One thing that would help is to boost the power of the base station and the phone, so that the signals they send are stronger. However, there is an ongoing debate over whether the radiation used by mobile phones could be causing cancers or other health problems - the World Health Organization has classified them as possibly cancer causing though the jury is still out. As a result limits have also been placed on the maximum power the signals being broadcast by a phone can have. On the other hand, the large studies that have been done have found that there are no health problems caused by using mobiles even over many years.
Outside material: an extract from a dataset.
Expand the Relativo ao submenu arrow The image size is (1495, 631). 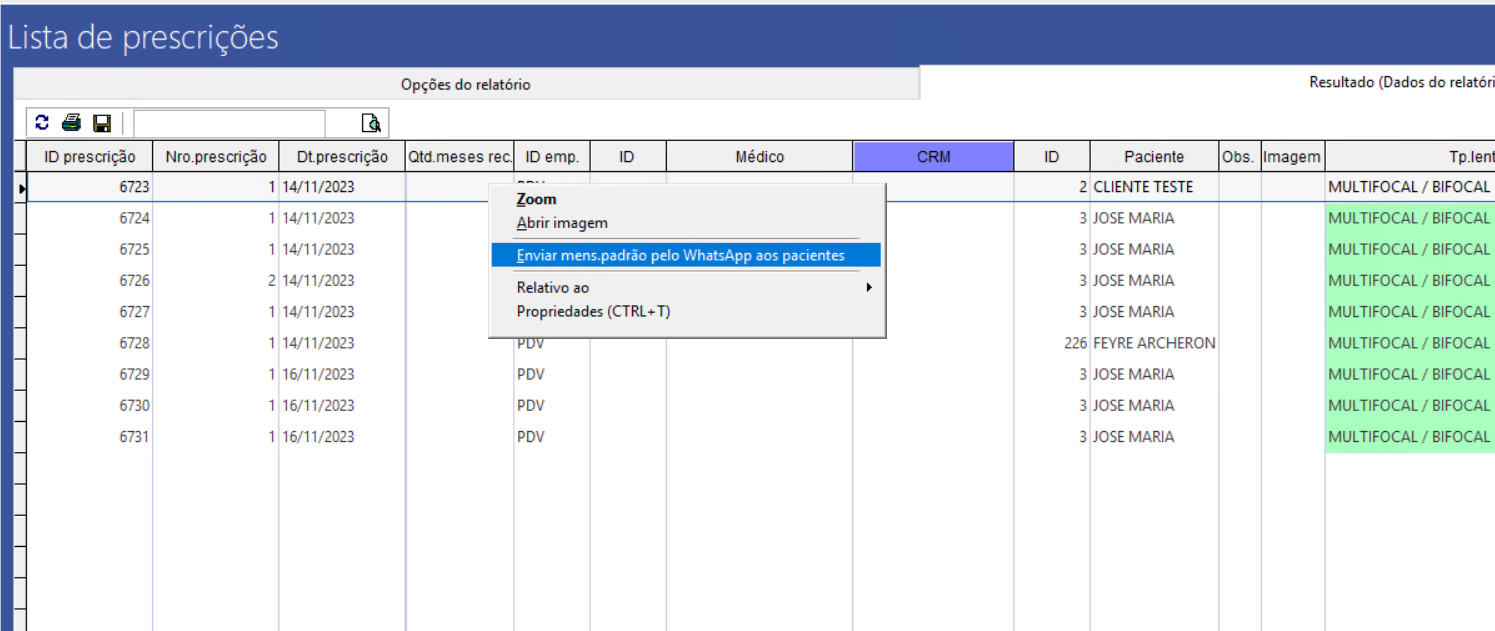point(869,287)
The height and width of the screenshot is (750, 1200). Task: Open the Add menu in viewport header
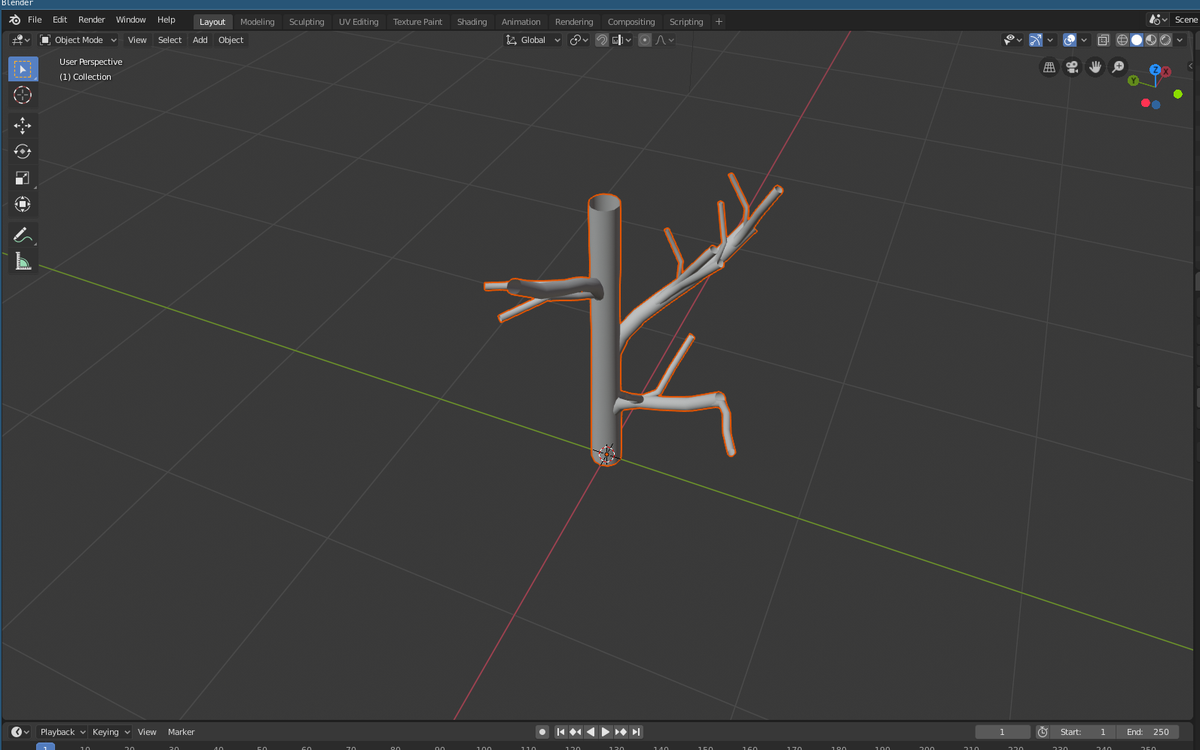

More research needs to be done before we know for sure what the risk really is.
The mobile phone industry is spending huge amounts of money trying to solve the problem of bad signal in cities, but the solution unfortunately isn't simple. There's probably only so much that can be done in the pursuit of more bars - and even then it may not guarantee a good signal. So that leaves a challenge for would be electronic engineers! The only thing that the poor signal-less mobile phone owner can do for now, though, is to hope to get lucky with a nearby tower, or failing that, rely on the good old landline.